---------- Material for the task
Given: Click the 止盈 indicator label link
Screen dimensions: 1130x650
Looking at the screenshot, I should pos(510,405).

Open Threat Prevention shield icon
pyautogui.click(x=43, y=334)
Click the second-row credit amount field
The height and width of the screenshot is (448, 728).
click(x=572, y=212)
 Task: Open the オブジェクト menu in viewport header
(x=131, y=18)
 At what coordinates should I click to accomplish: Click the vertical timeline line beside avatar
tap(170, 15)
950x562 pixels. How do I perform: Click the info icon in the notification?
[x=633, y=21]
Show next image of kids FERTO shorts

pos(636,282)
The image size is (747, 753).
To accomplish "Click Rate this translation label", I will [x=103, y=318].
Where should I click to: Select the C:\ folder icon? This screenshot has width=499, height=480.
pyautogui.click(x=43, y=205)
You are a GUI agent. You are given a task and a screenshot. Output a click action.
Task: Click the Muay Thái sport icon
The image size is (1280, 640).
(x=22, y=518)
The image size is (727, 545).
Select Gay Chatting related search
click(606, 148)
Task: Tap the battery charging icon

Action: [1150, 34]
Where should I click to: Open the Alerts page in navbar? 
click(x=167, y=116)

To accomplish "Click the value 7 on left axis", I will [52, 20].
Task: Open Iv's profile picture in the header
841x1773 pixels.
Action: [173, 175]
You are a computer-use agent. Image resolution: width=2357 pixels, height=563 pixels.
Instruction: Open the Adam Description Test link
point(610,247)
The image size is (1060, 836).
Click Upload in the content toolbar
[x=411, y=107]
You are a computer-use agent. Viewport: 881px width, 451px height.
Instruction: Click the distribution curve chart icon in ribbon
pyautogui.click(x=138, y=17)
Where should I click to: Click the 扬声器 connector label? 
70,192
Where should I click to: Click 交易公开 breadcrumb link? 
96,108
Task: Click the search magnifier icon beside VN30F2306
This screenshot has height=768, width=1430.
--------------------
» **Description of the task**: Transcribe each of the records above exactly.

» **Answer to this task**:
Given: Click the 止盈 indicator label link
Screen dimensions: 1130x650
Looking at the screenshot, I should pos(510,405).

Open Threat Prevention shield icon
pyautogui.click(x=43, y=334)
Click the second-row credit amount field
The height and width of the screenshot is (448, 728).
click(x=572, y=212)
 Task: Open the オブジェクト menu in viewport header
(x=131, y=18)
 At what coordinates should I click to accomplish: Click the vertical timeline line beside avatar
tap(170, 15)
950x562 pixels. How do I perform: Click the info icon in the notification?
[x=633, y=21]
Show next image of kids FERTO shorts

pos(636,282)
The image size is (747, 753).
To accomplish "Click Rate this translation label", I will [x=103, y=318].
Where should I click to: Select the C:\ folder icon? This screenshot has width=499, height=480.
pyautogui.click(x=43, y=205)
You are a GUI agent. You are given a task and a screenshot. Output a click action.
Task: Click the Muay Thái sport icon
The image size is (1280, 640).
(x=22, y=518)
The image size is (727, 545).
Select Gay Chatting related search
click(606, 148)
Task: Tap the battery charging icon

Action: [1150, 34]
Where should I click to: Open the Alerts page in navbar? 
click(x=167, y=116)

To accomplish "Click the value 7 on left axis", I will [52, 20].
Task: Open Iv's profile picture in the header
841x1773 pixels.
Action: [173, 175]
You are a computer-use agent. Image resolution: width=2357 pixels, height=563 pixels.
Instruction: Open the Adam Description Test link
point(610,247)
The image size is (1060, 836).
Click Upload in the content toolbar
[x=411, y=107]
You are a computer-use agent. Viewport: 881px width, 451px height.
Instruction: Click the distribution curve chart icon in ribbon
pyautogui.click(x=138, y=17)
Where should I click to: Click the 扬声器 connector label? 
70,192
Where should I click to: Click 交易公开 breadcrumb link? 
96,108
Task: Click the search magnifier icon beside VN30F2306
This screenshot has height=768, width=1430.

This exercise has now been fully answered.